## GIVEN INSTRUCTION
Edit the records below by replacing each occurrence of "Find the location of a particular element" with "Locate the requested element", keeping everything else the same.
────────
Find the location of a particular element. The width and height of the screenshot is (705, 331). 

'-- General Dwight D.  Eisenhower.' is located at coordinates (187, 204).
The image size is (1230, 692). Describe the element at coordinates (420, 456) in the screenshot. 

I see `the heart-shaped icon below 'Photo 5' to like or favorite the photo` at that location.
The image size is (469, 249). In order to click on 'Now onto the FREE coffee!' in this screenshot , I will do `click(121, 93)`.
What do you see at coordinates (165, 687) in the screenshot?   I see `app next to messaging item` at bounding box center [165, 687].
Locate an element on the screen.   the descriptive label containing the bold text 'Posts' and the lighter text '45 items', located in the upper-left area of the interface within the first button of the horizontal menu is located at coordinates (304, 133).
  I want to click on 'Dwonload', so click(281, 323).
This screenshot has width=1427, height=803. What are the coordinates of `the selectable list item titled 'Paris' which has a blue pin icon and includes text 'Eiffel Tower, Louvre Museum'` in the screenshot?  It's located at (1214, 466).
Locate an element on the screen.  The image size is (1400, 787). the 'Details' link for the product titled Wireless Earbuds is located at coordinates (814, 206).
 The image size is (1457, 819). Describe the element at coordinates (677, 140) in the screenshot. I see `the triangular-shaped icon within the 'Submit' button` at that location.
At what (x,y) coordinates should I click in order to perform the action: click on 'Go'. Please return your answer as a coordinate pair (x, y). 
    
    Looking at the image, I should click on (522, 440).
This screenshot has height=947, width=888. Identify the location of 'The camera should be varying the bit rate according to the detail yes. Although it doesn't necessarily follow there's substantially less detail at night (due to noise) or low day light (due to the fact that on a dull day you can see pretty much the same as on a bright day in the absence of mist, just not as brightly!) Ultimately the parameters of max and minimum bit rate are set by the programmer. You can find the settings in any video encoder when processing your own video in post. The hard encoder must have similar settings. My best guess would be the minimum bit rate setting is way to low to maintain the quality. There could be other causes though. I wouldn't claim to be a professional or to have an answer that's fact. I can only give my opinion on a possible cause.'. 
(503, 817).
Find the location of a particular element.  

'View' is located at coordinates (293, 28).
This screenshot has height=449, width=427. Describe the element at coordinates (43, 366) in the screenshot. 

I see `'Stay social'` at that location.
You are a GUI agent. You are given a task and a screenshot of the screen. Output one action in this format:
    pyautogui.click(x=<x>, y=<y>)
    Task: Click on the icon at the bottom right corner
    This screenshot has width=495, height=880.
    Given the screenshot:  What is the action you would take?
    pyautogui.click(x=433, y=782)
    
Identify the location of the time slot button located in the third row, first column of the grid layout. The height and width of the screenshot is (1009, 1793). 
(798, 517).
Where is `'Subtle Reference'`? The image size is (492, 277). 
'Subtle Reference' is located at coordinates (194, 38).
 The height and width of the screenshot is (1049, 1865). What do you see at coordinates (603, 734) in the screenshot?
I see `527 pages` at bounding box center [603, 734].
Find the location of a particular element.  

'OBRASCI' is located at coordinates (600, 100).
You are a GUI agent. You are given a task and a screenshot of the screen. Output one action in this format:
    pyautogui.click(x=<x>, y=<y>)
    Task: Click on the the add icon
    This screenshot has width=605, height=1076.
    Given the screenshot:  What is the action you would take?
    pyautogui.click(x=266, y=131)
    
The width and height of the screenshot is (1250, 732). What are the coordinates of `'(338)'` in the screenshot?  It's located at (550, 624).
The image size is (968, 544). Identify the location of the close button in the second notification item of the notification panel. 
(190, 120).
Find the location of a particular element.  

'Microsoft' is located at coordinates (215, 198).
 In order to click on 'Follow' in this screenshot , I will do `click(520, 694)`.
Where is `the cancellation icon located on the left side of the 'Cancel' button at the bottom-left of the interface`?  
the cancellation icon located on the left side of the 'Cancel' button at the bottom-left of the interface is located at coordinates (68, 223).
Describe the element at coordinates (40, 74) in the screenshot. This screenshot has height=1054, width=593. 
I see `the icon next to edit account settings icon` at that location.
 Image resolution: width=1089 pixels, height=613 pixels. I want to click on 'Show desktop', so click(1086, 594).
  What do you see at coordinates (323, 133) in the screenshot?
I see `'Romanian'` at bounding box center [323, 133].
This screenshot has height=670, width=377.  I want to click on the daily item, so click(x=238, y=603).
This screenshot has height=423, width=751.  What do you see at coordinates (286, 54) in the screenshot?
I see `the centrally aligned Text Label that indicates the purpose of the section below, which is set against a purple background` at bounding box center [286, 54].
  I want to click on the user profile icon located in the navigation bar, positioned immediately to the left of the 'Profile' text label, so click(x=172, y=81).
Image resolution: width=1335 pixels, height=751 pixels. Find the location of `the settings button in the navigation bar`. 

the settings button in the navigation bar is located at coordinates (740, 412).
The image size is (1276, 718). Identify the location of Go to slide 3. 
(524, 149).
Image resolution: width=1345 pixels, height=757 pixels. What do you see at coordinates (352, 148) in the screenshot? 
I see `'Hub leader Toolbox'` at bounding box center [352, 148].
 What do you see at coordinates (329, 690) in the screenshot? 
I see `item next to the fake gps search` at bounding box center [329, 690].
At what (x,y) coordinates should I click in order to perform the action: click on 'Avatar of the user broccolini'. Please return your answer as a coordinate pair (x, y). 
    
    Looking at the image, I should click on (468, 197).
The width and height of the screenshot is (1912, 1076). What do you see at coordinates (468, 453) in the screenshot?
────────
## REPLY
Locate the requested element. The width and height of the screenshot is (705, 331). 

'-- General Dwight D.  Eisenhower.' is located at coordinates (187, 204).
The image size is (1230, 692). Describe the element at coordinates (420, 456) in the screenshot. 

I see `the heart-shaped icon below 'Photo 5' to like or favorite the photo` at that location.
The image size is (469, 249). In order to click on 'Now onto the FREE coffee!' in this screenshot , I will do `click(121, 93)`.
What do you see at coordinates (165, 687) in the screenshot?   I see `app next to messaging item` at bounding box center [165, 687].
Locate an element on the screen.   the descriptive label containing the bold text 'Posts' and the lighter text '45 items', located in the upper-left area of the interface within the first button of the horizontal menu is located at coordinates (304, 133).
  I want to click on 'Dwonload', so click(281, 323).
This screenshot has width=1427, height=803. What are the coordinates of `the selectable list item titled 'Paris' which has a blue pin icon and includes text 'Eiffel Tower, Louvre Museum'` in the screenshot?  It's located at (1214, 466).
Locate an element on the screen.  The image size is (1400, 787). the 'Details' link for the product titled Wireless Earbuds is located at coordinates (814, 206).
 The image size is (1457, 819). Describe the element at coordinates (677, 140) in the screenshot. I see `the triangular-shaped icon within the 'Submit' button` at that location.
At what (x,y) coordinates should I click in order to perform the action: click on 'Go'. Please return your answer as a coordinate pair (x, y). 
    
    Looking at the image, I should click on (522, 440).
This screenshot has height=947, width=888. Identify the location of 'The camera should be varying the bit rate according to the detail yes. Although it doesn't necessarily follow there's substantially less detail at night (due to noise) or low day light (due to the fact that on a dull day you can see pretty much the same as on a bright day in the absence of mist, just not as brightly!) Ultimately the parameters of max and minimum bit rate are set by the programmer. You can find the settings in any video encoder when processing your own video in post. The hard encoder must have similar settings. My best guess would be the minimum bit rate setting is way to low to maintain the quality. There could be other causes though. I wouldn't claim to be a professional or to have an answer that's fact. I can only give my opinion on a possible cause.'. 
(503, 817).
Locate the requested element.  

'View' is located at coordinates (293, 28).
This screenshot has height=449, width=427. Describe the element at coordinates (43, 366) in the screenshot. 

I see `'Stay social'` at that location.
You are a GUI agent. You are given a task and a screenshot of the screen. Output one action in this format:
    pyautogui.click(x=<x>, y=<y>)
    Task: Click on the icon at the bottom right corner
    This screenshot has width=495, height=880.
    Given the screenshot:  What is the action you would take?
    pyautogui.click(x=433, y=782)
    
Identify the location of the time slot button located in the third row, first column of the grid layout. The height and width of the screenshot is (1009, 1793). 
(798, 517).
Where is `'Subtle Reference'`? The image size is (492, 277). 
'Subtle Reference' is located at coordinates (194, 38).
 The height and width of the screenshot is (1049, 1865). What do you see at coordinates (603, 734) in the screenshot?
I see `527 pages` at bounding box center [603, 734].
Locate the requested element.  

'OBRASCI' is located at coordinates (600, 100).
You are a GUI agent. You are given a task and a screenshot of the screen. Output one action in this format:
    pyautogui.click(x=<x>, y=<y>)
    Task: Click on the the add icon
    This screenshot has width=605, height=1076.
    Given the screenshot:  What is the action you would take?
    pyautogui.click(x=266, y=131)
    
The width and height of the screenshot is (1250, 732). What are the coordinates of `'(338)'` in the screenshot?  It's located at (550, 624).
The image size is (968, 544). Identify the location of the close button in the second notification item of the notification panel. 
(190, 120).
Locate the requested element.  

'Microsoft' is located at coordinates (215, 198).
 In order to click on 'Follow' in this screenshot , I will do `click(520, 694)`.
Where is `the cancellation icon located on the left side of the 'Cancel' button at the bottom-left of the interface`?  
the cancellation icon located on the left side of the 'Cancel' button at the bottom-left of the interface is located at coordinates (68, 223).
Describe the element at coordinates (40, 74) in the screenshot. This screenshot has height=1054, width=593. 
I see `the icon next to edit account settings icon` at that location.
 Image resolution: width=1089 pixels, height=613 pixels. I want to click on 'Show desktop', so click(1086, 594).
  What do you see at coordinates (323, 133) in the screenshot?
I see `'Romanian'` at bounding box center [323, 133].
This screenshot has height=670, width=377.  I want to click on the daily item, so click(x=238, y=603).
This screenshot has height=423, width=751.  What do you see at coordinates (286, 54) in the screenshot?
I see `the centrally aligned Text Label that indicates the purpose of the section below, which is set against a purple background` at bounding box center [286, 54].
  I want to click on the user profile icon located in the navigation bar, positioned immediately to the left of the 'Profile' text label, so click(x=172, y=81).
Image resolution: width=1335 pixels, height=751 pixels. Find the location of `the settings button in the navigation bar`. 

the settings button in the navigation bar is located at coordinates (740, 412).
The image size is (1276, 718). Identify the location of Go to slide 3. 
(524, 149).
Image resolution: width=1345 pixels, height=757 pixels. What do you see at coordinates (352, 148) in the screenshot? 
I see `'Hub leader Toolbox'` at bounding box center [352, 148].
 What do you see at coordinates (329, 690) in the screenshot? 
I see `item next to the fake gps search` at bounding box center [329, 690].
At what (x,y) coordinates should I click in order to perform the action: click on 'Avatar of the user broccolini'. Please return your answer as a coordinate pair (x, y). 
    
    Looking at the image, I should click on (468, 197).
The width and height of the screenshot is (1912, 1076). What do you see at coordinates (468, 453) in the screenshot?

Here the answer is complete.